Before starting the hadoop setup it is important to create a common user account and a group on all computers. Create the group hadoop and user cluster:
Open /Applications/System Preferences/Accounts
To create group hadoop:
Click on + symbol and then select Group from New account drop down menu
Enter group name hadoop and click on Create Group button.
To create user account cluster:
Click on + symbol and then select Administrator from New account drop down menu
Enter Full name and Account name cluster, give password and click on Create Account button.
Download Apache Hadoop stable version from http://www.us.apache.org/dist/hadoop/common/stable/ and put into /usr/local/hadoop-1.0.3
The JAVA_HOME is /System/Library/Frameworks/JavaVM.framework/Versions/1.6.0/
The HADOOP_HOME is /usr/local/hadoop-1.0.3
Here we provide a practical guide and following configuration files to setup a Hadoop cluster from the beginning on Linux and Mac OSX 10.6 or higher computers. The main configuration files can be downloaded from following link:
/usr/local/hadoop-1.0.3/conf/hadoop-env.sh: http://distmap.googlecode.com/files/hadoop-env.sh
/usr/local/hadoop-1.0.3/conf/core-site.xml: http://distmap.googlecode.com/files/core-site.xml
/usr/local/hadoop-1.0.3/conf/hdfs-site.xml: http://distmap.googlecode.com/files/hdfs-site.xml
/usr/local/hadoop-1.0.3/conf/mapred-site.xml: http://distmap.googlecode.com/files/mapred-site.xml
/usr/local/hadoop-1.0.3/fair-scheduler.xml: http://distmap.googlecode.com/files/fair-scheduler.xml
Download Apache Hadoop stable version from http://www.us.apache.org/dist/hadoop/common/stable/ and put into /usr/local/hadoop-1.0.3
If you have, for example, the following nodes:
(remember to replace the hostname according to your machine. eg.macserver01-01,macserver01-02)
master:
macserver01-01
slaves:
macserver01-02
macserver01-03
macserver01-04
macserver01-05
# /etc/hosts (for master AND slave)
192.168.0.1 macserver01-01
192.168.0.2 macserver01-02
192.168.0.3 macserver01-03
192.168.0.4 macserver01-04
192.168.0.5 macserver01-05
edit conf/masters as follow:
macserver01-01
edit conf/slaves as follow:
macserver01-01
macserver01-02
macserver01-03
macserver01-04
macserver01-05
http://distmap.googlecode.com/files/hadoop-env.sh
cd /usr/local/hadoop-1.0.3
gedit conf/hadoop-env.sh
and change:
# The java implementation to use. Required.

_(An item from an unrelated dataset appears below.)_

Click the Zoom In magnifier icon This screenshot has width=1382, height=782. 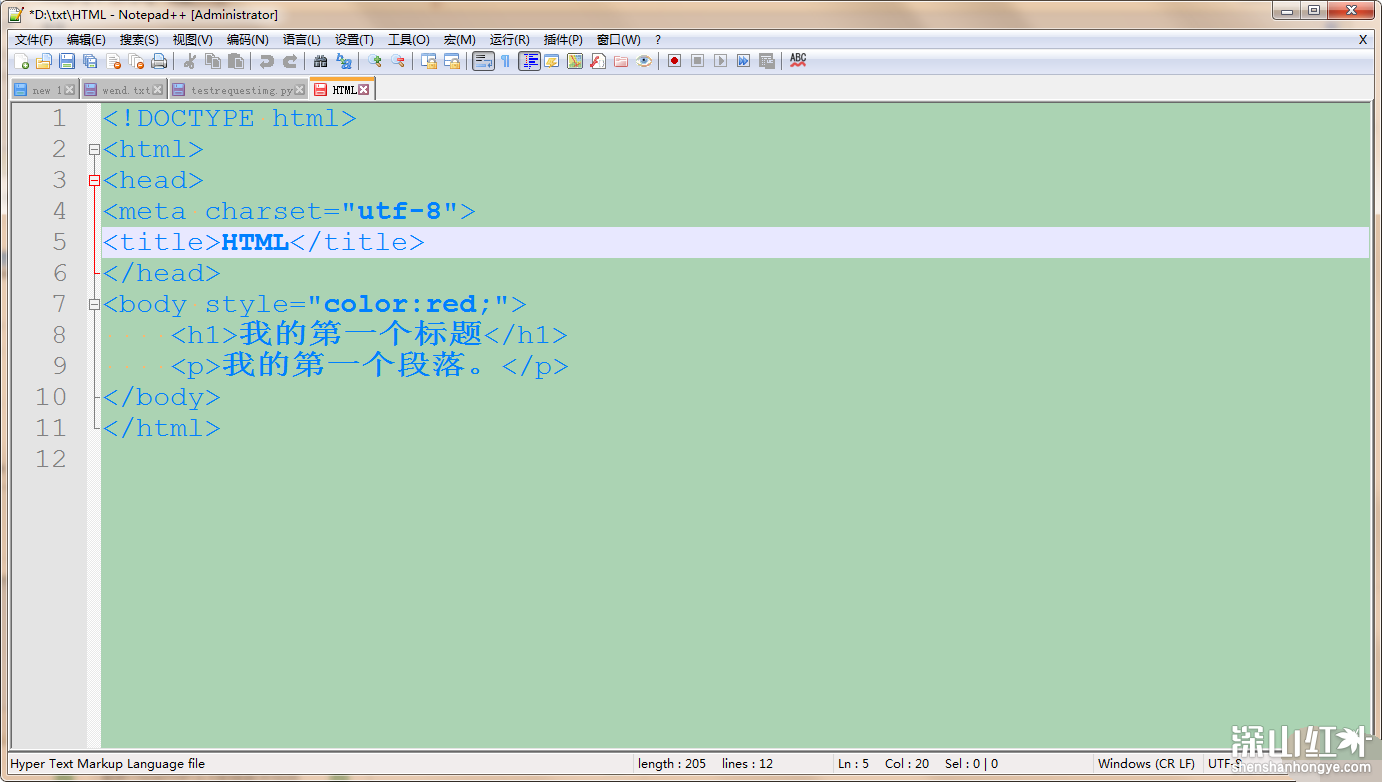click(x=375, y=61)
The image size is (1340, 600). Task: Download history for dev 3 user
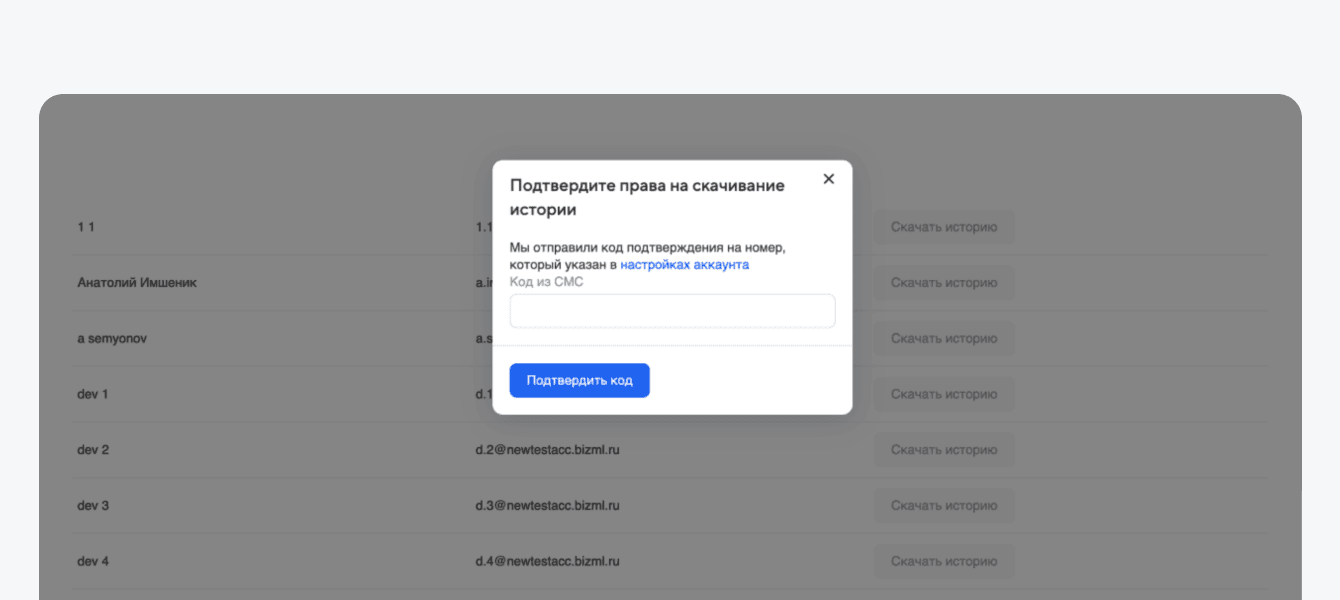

# export JAVA_HOME=/usr/lib/j2sdk1.5-sun
to:
# The java implementation to use. Required.
export JAVA_HOME=/System/Library/Frameworks/JavaVM.framework/Versions/1.6.0/
Save & exit.
cd /usr/local/hadoop-1.0.3
mkdir tmp
mkdir hdfs
mkdir hdfs/name
mkdir hdfs/data
Under conf/, edit the following files, (note that "/path/to/your/hadoop" should be replaced with something like "/usr/local/hadoop-1.0.3")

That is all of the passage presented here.